*** Recorded information ***

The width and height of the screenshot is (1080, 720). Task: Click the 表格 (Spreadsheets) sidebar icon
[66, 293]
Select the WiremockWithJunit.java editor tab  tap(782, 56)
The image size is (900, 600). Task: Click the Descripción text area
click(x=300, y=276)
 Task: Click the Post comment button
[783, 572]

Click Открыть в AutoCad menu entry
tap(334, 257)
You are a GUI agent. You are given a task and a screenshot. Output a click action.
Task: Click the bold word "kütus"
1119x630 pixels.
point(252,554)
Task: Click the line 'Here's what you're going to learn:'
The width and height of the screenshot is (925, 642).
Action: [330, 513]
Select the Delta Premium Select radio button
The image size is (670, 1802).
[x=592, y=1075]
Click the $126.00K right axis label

*** End of Recorded information ***

**Activity:** Write out, exactly as they appear, the lines from the one containing "Task: Click the bold" through the last line of the records above, both included, and nothing more.

**Solution to the problem:**
Task: Click the bold word "kütus"
1119x630 pixels.
point(252,554)
Task: Click the line 'Here's what you're going to learn:'
The width and height of the screenshot is (925, 642).
Action: [330, 513]
Select the Delta Premium Select radio button
The image size is (670, 1802).
[x=592, y=1075]
Click the $126.00K right axis label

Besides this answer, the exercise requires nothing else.